# EXCERPT start
“Preach the Resurrection!” That is the one line that I remember the pastor saying during my ordination in 2008. At the time I was just finishing Princeton Seminary and had gotten quite ‘heady’ regarding the Gospel. I guess I’d just learned so much while I was at Princeton, I was looking for things that felt more concrete than life after death.
I’ve always loved Jesus. And by the time I was graduating from Seminary, I was totally into the “historical Jesus;” Jesus as the revolutionary. This man that we were still talking about more than 2000 years later – he loved the unlovable, saw the outcast, touched the untouchable and he helped people believe that they mattered. He healed. I was into the Jesus that was so radical that he was a threat. The government had to kill him in a public and vile way because he was empowering too many people.
This Jesus of mine was so loved that after he died people thought they saw him again, that’s how bad they wanted him back..
It wasn’t until Kesner died that I began to open. I was like a seed, buried deep in the ground. My hard shell had to crack open so that my insides could reach up for something more nourishing. I wanted Kesner, and I could feel him. Kesner wasn’t ever dead to me. He isn’t. He was there to help me find my car keys when I needed them. When I shaved my head he whispered in my ear “natural is nice.” I felt his presence behind me when I cried. And today when I laugh and dance he is here.
# EXCERPT end
Please give the year of the ordination mentioned in the reflection on preaching the Resurrection above.
# DATA PROVIDED start
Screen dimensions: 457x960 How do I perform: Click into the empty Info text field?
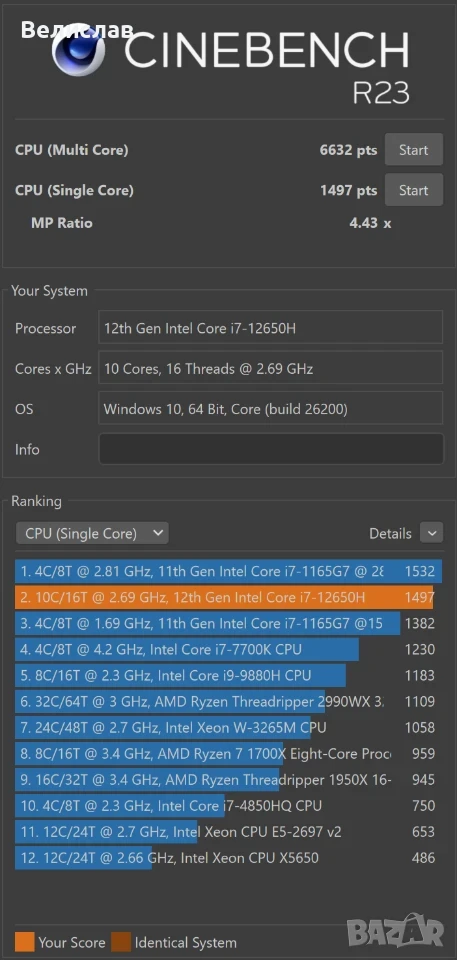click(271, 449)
# DATA PROVIDED end
#### [FINISHED EXERCISE]
2008